Opdrachten:
(1) Beantwoord deze vragen over het fragment uit Exodus 6:
(a) Wat zal Farao volgens vers 1 door een machtige hand doen?
(b) Met welke woorden maakt God zich in vers 2 bekend?
(c) Aan wie is God volgens vers 3 verschenen als God de Almachtige?
(2) Herschrijf de Nederlandse alinea die begint met "Toen zeide de HEERE tot Mozes" uit het fragment uit Exodus 6 in één korte zin van eigentijds Nederlands.

Paginafragment:
►
< Exodus 6 >

1 Toen zeide de HEERE tot Mozes: Nu zult gij zien, wat Ik aan Farao doen zal; want door een machtige hand zal hij hen laten trekken, ja, door een machtige hand zal hij hen uit zijn land drijven.
Then Yahweh said to Moses, “Now you will see what I will do to Pharaoh. You will see this, for he will let them go because of my strong hand. Because of my strong hand, he will drive them out of his land.”
2 Verder sprak God tot Mozes, en zeide tot hem: Ik ben de HEERE,
God spoke to Moses and said to him, “I am Yahweh.
3 En Ik ben aan Abraham, Izak, en Jakob verschenen, als God de Almachtige; doch met Mijn Naam HEERE ben Ik hun niet bekend geweest.
I appeared to Abraham, to Isaac, and to Jacob as God Almighty; but by my name, Yahweh, I was not known to them.
◄
Verzamelde gegevens:
►
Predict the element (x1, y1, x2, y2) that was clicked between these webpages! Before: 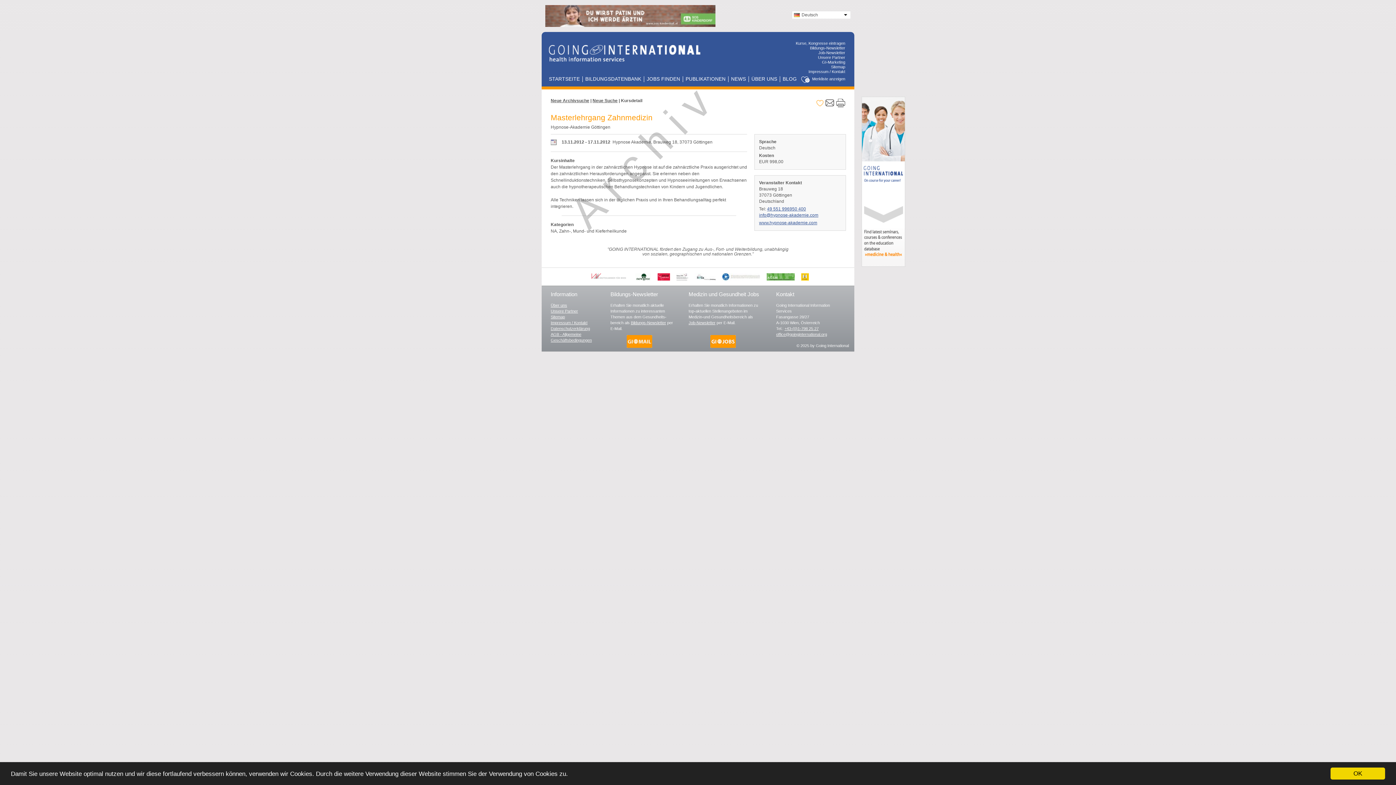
◄
►
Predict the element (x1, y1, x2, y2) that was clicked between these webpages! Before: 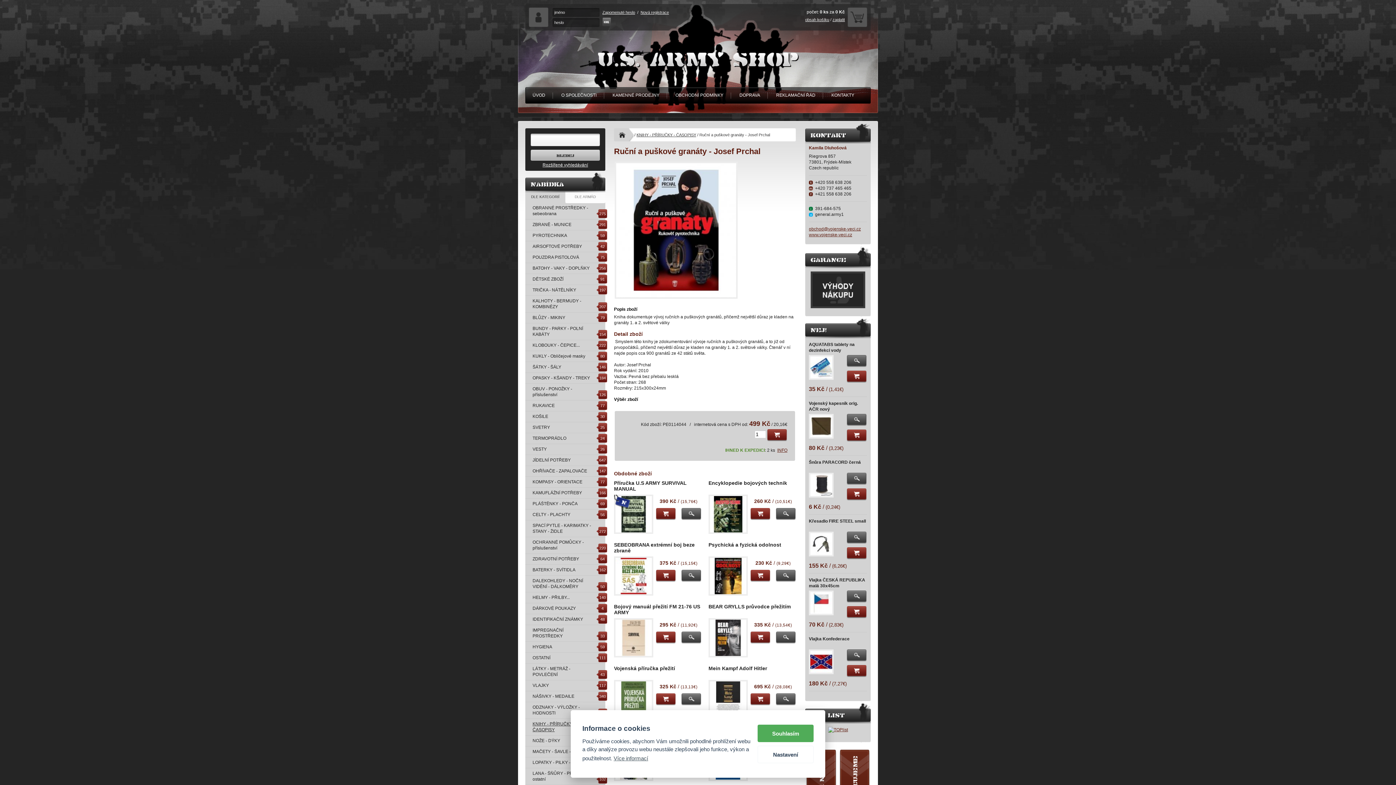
◄
►
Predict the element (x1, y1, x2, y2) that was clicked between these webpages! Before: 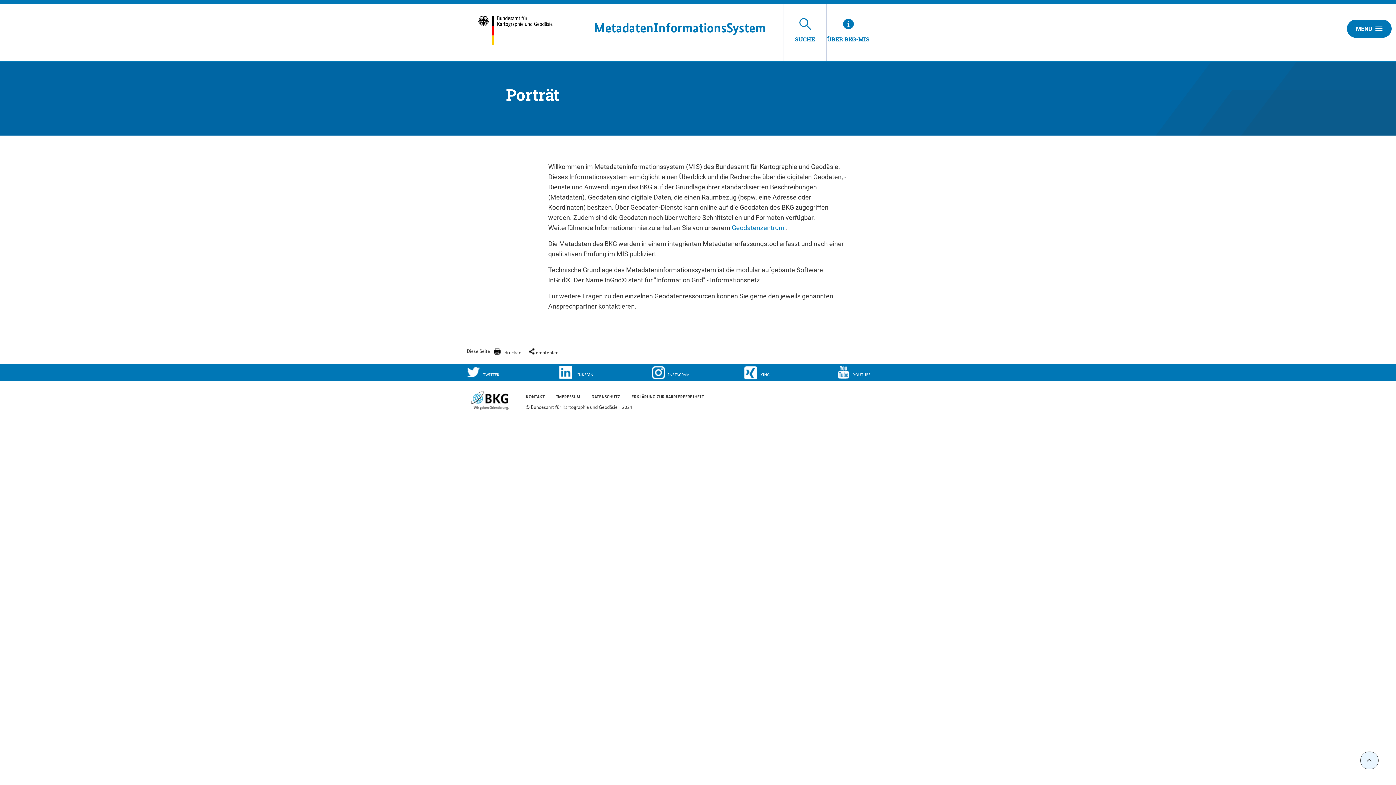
◄
Antwoorden:
(1)
(a) Hij zal hen laten trekken en hen uit zijn land drijven.
(b) "Ik ben de HEERE."
(c) Aan Abraham, Izak en Jakob.

(2) De HEERE zegt tegen Mozes dat hij zal zien wat Hij met Farao doet: door een machtige hand zal Farao hen laten gaan en hen zelfs uit zijn land verdrijven.